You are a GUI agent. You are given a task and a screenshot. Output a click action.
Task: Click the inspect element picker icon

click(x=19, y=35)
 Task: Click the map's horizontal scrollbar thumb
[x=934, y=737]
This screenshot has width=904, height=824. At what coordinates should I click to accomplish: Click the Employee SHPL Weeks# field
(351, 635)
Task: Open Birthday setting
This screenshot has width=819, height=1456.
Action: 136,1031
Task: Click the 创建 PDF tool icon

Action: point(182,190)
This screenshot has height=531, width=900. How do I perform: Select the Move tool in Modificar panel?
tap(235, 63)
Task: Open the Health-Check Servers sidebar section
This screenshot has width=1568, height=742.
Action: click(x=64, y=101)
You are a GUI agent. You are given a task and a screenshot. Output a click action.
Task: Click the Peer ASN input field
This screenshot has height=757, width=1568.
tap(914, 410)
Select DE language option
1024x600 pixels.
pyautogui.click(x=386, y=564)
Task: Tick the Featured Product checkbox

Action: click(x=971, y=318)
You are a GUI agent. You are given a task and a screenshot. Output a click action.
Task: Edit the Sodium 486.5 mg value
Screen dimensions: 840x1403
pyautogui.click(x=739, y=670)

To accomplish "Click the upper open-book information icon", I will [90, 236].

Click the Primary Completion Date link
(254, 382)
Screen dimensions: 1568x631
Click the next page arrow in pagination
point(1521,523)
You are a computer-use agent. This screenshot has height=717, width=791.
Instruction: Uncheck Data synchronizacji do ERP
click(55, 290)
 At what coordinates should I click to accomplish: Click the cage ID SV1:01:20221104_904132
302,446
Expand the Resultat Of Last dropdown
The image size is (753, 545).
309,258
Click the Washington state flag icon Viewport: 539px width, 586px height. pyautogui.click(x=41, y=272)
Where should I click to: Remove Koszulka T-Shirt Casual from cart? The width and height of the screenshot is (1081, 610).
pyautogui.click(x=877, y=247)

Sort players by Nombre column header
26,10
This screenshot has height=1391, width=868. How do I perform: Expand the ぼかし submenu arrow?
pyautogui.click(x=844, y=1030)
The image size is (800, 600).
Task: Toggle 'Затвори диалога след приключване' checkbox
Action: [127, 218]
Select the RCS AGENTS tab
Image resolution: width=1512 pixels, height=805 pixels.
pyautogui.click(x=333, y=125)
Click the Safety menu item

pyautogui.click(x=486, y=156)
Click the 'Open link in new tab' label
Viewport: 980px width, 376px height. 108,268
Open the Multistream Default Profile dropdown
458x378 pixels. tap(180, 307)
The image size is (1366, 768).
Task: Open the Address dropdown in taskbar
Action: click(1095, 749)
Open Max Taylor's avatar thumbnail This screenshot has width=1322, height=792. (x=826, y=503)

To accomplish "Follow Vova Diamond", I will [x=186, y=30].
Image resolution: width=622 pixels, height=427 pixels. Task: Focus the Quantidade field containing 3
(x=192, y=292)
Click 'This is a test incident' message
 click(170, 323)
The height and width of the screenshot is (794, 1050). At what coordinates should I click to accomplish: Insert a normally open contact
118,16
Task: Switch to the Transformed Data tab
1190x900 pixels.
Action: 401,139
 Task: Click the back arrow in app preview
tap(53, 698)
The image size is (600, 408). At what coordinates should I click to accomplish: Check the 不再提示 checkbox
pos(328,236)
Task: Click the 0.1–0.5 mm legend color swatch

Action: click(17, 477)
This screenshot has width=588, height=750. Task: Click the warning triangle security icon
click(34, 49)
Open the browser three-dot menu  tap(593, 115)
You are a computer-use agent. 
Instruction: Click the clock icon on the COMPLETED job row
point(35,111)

◆ ◆ ◆ ◆

Update all the records above by replacing each "GUI agent" with "interface agent", leaving everything else unchanged.

You are a interface agent. You are given a task and a screenshot. Output a click action.
Task: Click the inspect element picker icon

click(x=19, y=35)
 Task: Click the map's horizontal scrollbar thumb
[x=934, y=737]
This screenshot has width=904, height=824. At what coordinates should I click to accomplish: Click the Employee SHPL Weeks# field
(351, 635)
Task: Open Birthday setting
This screenshot has width=819, height=1456.
Action: 136,1031
Task: Click the 创建 PDF tool icon

Action: point(182,190)
This screenshot has height=531, width=900. How do I perform: Select the Move tool in Modificar panel?
tap(235, 63)
Task: Open the Health-Check Servers sidebar section
This screenshot has width=1568, height=742.
Action: click(x=64, y=101)
You are a interface agent. You are given a task and a screenshot. Output a click action.
Task: Click the Peer ASN input field
This screenshot has height=757, width=1568.
tap(914, 410)
Select DE language option
1024x600 pixels.
pyautogui.click(x=386, y=564)
Task: Tick the Featured Product checkbox

Action: click(x=971, y=318)
You are a interface agent. You are given a task and a screenshot. Output a click action.
Task: Edit the Sodium 486.5 mg value
Screen dimensions: 840x1403
pyautogui.click(x=739, y=670)

To accomplish "Click the upper open-book information icon", I will [90, 236].

Click the Primary Completion Date link
(254, 382)
Screen dimensions: 1568x631
Click the next page arrow in pagination
point(1521,523)
You are a computer-use agent. This screenshot has height=717, width=791.
Instruction: Uncheck Data synchronizacji do ERP
click(55, 290)
 At what coordinates should I click to accomplish: Click the cage ID SV1:01:20221104_904132
302,446
Expand the Resultat Of Last dropdown
The image size is (753, 545).
309,258
Click the Washington state flag icon Viewport: 539px width, 586px height. pyautogui.click(x=41, y=272)
Where should I click to: Remove Koszulka T-Shirt Casual from cart? The width and height of the screenshot is (1081, 610).
pyautogui.click(x=877, y=247)

Sort players by Nombre column header
26,10
This screenshot has height=1391, width=868. How do I perform: Expand the ぼかし submenu arrow?
pyautogui.click(x=844, y=1030)
The image size is (800, 600).
Task: Toggle 'Затвори диалога след приключване' checkbox
Action: [127, 218]
Select the RCS AGENTS tab
Image resolution: width=1512 pixels, height=805 pixels.
pyautogui.click(x=333, y=125)
Click the Safety menu item

pyautogui.click(x=486, y=156)
Click the 'Open link in new tab' label
Viewport: 980px width, 376px height. 108,268
Open the Multistream Default Profile dropdown
458x378 pixels. tap(180, 307)
The image size is (1366, 768).
Task: Open the Address dropdown in taskbar
Action: click(1095, 749)
Open Max Taylor's avatar thumbnail This screenshot has width=1322, height=792. (x=826, y=503)

To accomplish "Follow Vova Diamond", I will [x=186, y=30].
Image resolution: width=622 pixels, height=427 pixels. Task: Focus the Quantidade field containing 3
(x=192, y=292)
Click 'This is a test incident' message
 click(170, 323)
The height and width of the screenshot is (794, 1050). At what coordinates should I click to accomplish: Insert a normally open contact
118,16
Task: Switch to the Transformed Data tab
1190x900 pixels.
Action: 401,139
 Task: Click the back arrow in app preview
tap(53, 698)
The image size is (600, 408). At what coordinates should I click to accomplish: Check the 不再提示 checkbox
pos(328,236)
Task: Click the 0.1–0.5 mm legend color swatch

Action: click(17, 477)
This screenshot has width=588, height=750. Task: Click the warning triangle security icon
click(34, 49)
Open the browser three-dot menu  tap(593, 115)
You are a computer-use agent. 
Instruction: Click the clock icon on the COMPLETED job row
point(35,111)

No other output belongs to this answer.